Let’s start with your lawn. On a dry, sunny day take the opportunity to give your lawn its first trim of the year. Set the blade high so that the grass can build up its strength for the year ahead. Don’t mow where there are bulbs – you should let the bulb foliage die right back before mowing in those areas. Any damage to the edges of your lawn can be repaired now either by returfing or resowing. If you can, think about leaving a part of your lawn to grow as a wild area. March is also a good month to prepare the ground for a new lawn. Clear the area, incorporate compost and level the surface of the soil. You can then either sow or use turf to create your new lawn.

March is the latest you can successfully plant bare-rooted trees and shrubs. Ideally this should have been done in February, but if you can get them planted before the weather warms up, so much the better. The colourful winter shrubs like willow and cornus can be pruned now to give them time to grow new branches for next winter.

On a fine day, check all your flower beds and borders. Inevitably, you will have lost some plants to frost. This winter has been particularly cold and frosty, so more plants may have succumbed. Dig out the dead plants and make a note of any other obvious spaces that need to be planted up. March is a good time to move any perennials and to plant up gaps with new plants. Most hardy perennials will be just showing their new shoots so don’t wait too long. Plants like Japanese anemones, rudbeckias and heleniums can be moved without doing them any harm. 

Deadhead any daffodils that have finished flowering but leave the foliage untouched. As it dies back it will draw goodness into the bulb ready for next year. Wait until the foliage has turned brown and shrivelled up before removing it.

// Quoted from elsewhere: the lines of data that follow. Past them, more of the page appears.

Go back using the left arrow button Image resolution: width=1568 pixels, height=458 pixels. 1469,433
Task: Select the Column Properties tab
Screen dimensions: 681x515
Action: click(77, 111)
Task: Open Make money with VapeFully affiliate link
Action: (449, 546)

Snowdrops that have finished flowering can be dug up, split and replanted. This is called ‘in the green’ and is the best way of increasing your stock of snowdrops. Winter aconites can be treated in the same way. Primroses and polyanthus can also be divided and replanted once they have finished flowering.

Check established plants that might have suffered from frost. Plants like heucheras and scabious might be looking sad and would appreciate a bit of TLC. Clean around them, gently fork the ground to break up the top of the soil. Mulch with fresh compost and take away any dead leaves. Not only do the plants look better, they will feel better too. Perennials that are shooting from the base like phlox or some herbs can be propagated from basal cuttings now. This is an easy way of increasing your stock of these plants.

March is a good month to tidy up your strawberry bed and to plant new strawberry plants. Young fruit bushes and fruit trees will benefit from a mulch of good garden compost.

In the vegetable garden March is a good month to plant onion sets, plant potatoes and plant out the broad beans you sowed earlier in the winter. Lettuce and mixed salad leaves can be sown in the greenhouse. Those vegetable seeds that need early warmth to germinate can be sown in pots and placed on a warm windowsill if you do not have a heated greenhouse. Warm up the soil by covering with cloches or mini polytunnels. When the weather starts to warm up in a few weeks time, seeds and seedlings can be planted under protection and will mature earlier.

Remove any greenhouse insulation you fitted in the autumn, and if necessary give the glass a good wash to remove algae. This will let in the maximum sunlight.

March can be a month of extremes in weather, so make sure nothing can be blown away or damaged by high winds. Tender plants will need protection during March and also some plants, especially newly planted shrubs, will need staking to avoid wind-rock.